The current kernel release is still 2.4.2. The current 2.4.3 prepatch from Linus is 2.4.3pre4, which contains a small collection of important fixes (and an item marked "Alan Cox: continued merging," which could cover a lot of stuff).

Alan Cox's prepatch is up to 2.4.2ac20, and it is rather larger. It includes a fair amount of more ambitious changes, some of which have ominous tags like "hopefully fix the buslogic corruptions."

There have been no announced 2.2.19 prepatch releases over the last week, though 2.2.19pre17 was quietly dropped onto the FTP site on March 11.

SCHED_IDLE, again. It was a relatively slow week on linux-kernel, so perhaps it's fitting that one of the topics that came up was the old idea of a SCHED_IDLE scheduling class. A SCHED_IDLE process would run only if no other process wanted the CPU. This behavior is different from the usual Unix behavior; normally, even very low-priority processes will get a little bit of CPU time. A true SCHED_IDLE class would allow you to run that compute-intensive pig latin song title encoding code without it getting in the way of those all-important kernel builds.

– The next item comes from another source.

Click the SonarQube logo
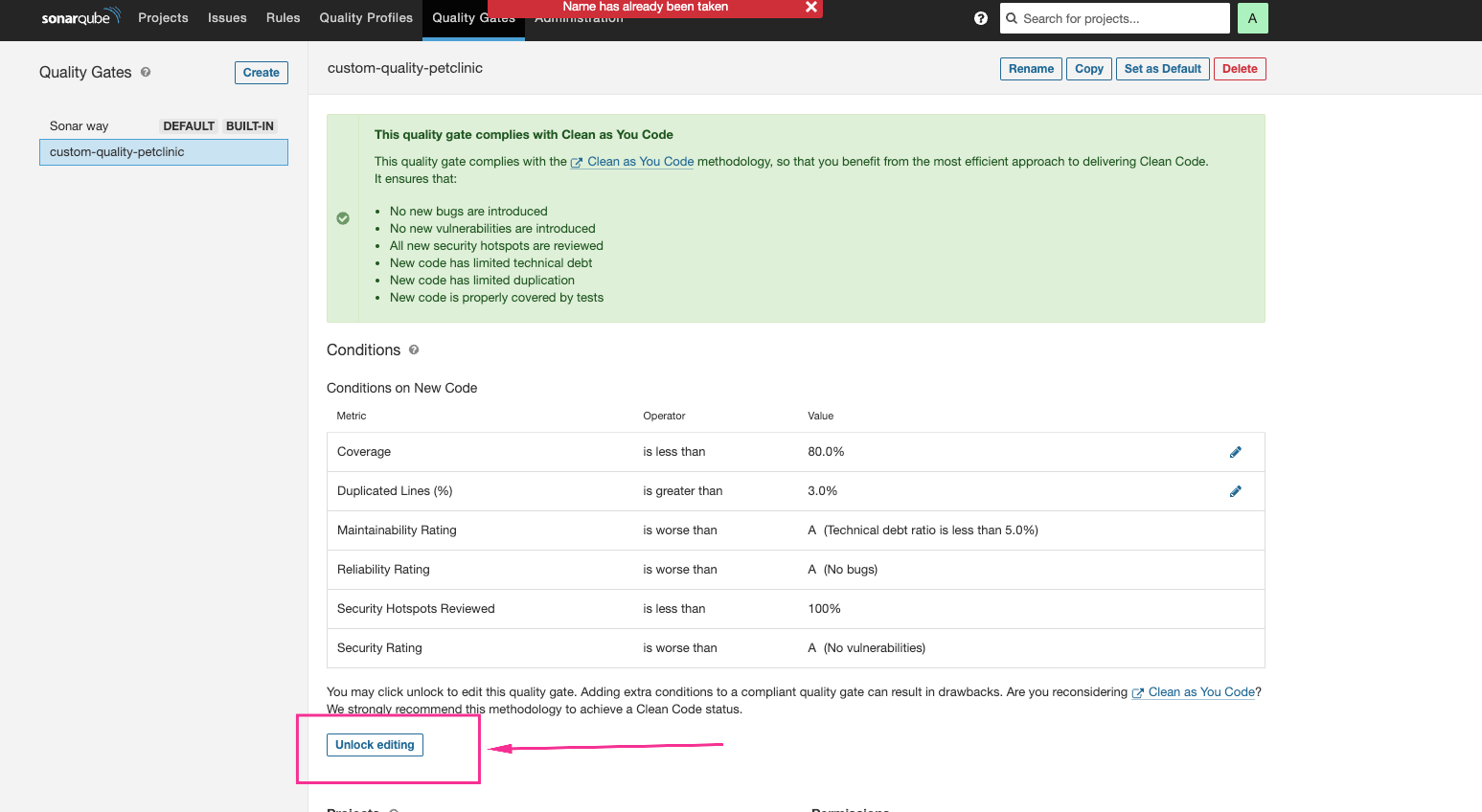This screenshot has height=812, width=1482. [80, 17]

The problem with SCHED_IDLE hasn't changed, though. Even idle tasks occasionally need kernel resources. It is possible for an idle task to obtain an important kernel lock or semaphore, then get blocked out of the CPU by a regular task. At that point, the system can hang; the idle task can not run to release its resources, so everybody else just has to wait.

This is a variant of the classic "priority inversion" problem, where a low-priority process can monopolize resources needed by higher-priority tasks, and keep them from executing. Priority inversion can be a serious problem, especially if the system involved is on Mars at the time. But even terrestrial applications need to avoid situations that can cause this problem. For this reason, a true idle task has never been incorporated into the Linux scheduler.

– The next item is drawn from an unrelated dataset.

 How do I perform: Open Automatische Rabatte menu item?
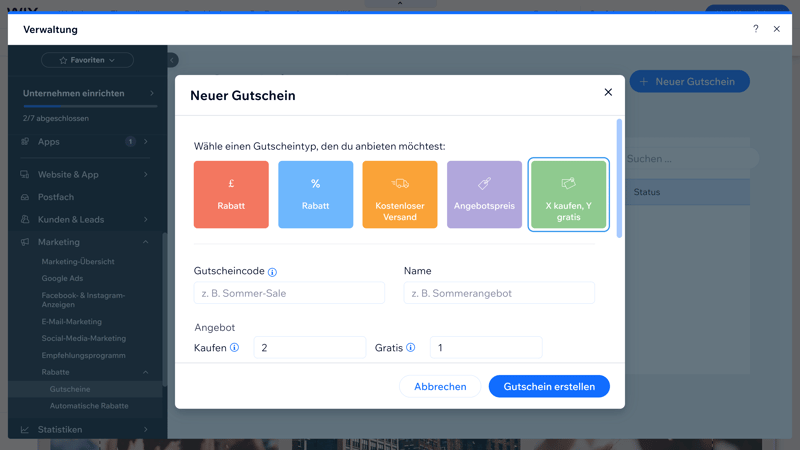point(89,406)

This time around, the observation was made that processes rarely, if ever, hold important kernel resources when running in user space. In other words, locks and semaphores are only held while the process is running in kernel mode. So the usual sort of solution to priority inversion problems - complicated priority inheritance schemes and such - is overly complex for this situation. It should suffice to remove the idle task attribute from processes running in the kernel. Jamie Lokier posted a simple hack which implements this behavior on x86 systems.

Such changes are 2.5 material, of course, so it may be some time before we know if some form of this patch will go in or not. Linus has been hostile to the SCHED_IDLE idea in the past, and this fix may not be adequate to address his concerns. Nonetheless, it's a step in the right direction; Linux may yet have an idle task implementation.

Preemptable kernel patch. With little fanfare, Nigel Gamble (who works at MontaVista Software) posted a patch to the 2.4.2 kernel which makes the Linux kernel preemptable. Normally, the kernel follows longstanding Unix tradition in that kernel code can not have the processor taken away from it. When the system is running in kernel mode, the code will run until it voluntarily gives up the processor, or until it returns to user mode. The one exception to this rule is hardware interrupts, but very little work is supposed to be done by interrupt handlers.

This mode of operation has traditionally been convenient for kernel programmers, since it reduces the amount of concurrency (and, thus, race conditions) that they have to deal with. It also tends to increase latency, however; the amount of time it takes the system to respond to an event can increase. Thus, your sound card may be crying for more data, but if some other piece of kernel code is hogging the processor, the sound card will have to wait. In many situations, this sort of latency can cause problems.

The solution is to make the kernel preemptable, so that a higher-priority process can run even if the system is running in kernel mode. Once upon a time, this would have been a very large change, given the whole new set of concurrency issues that would have to be dealt with. But multiprocessor systems have all the same concurrency issues, and the kernel hackers have been forced to deal with them. At this point, adding preemption to the kernel adds very little in the way of problems.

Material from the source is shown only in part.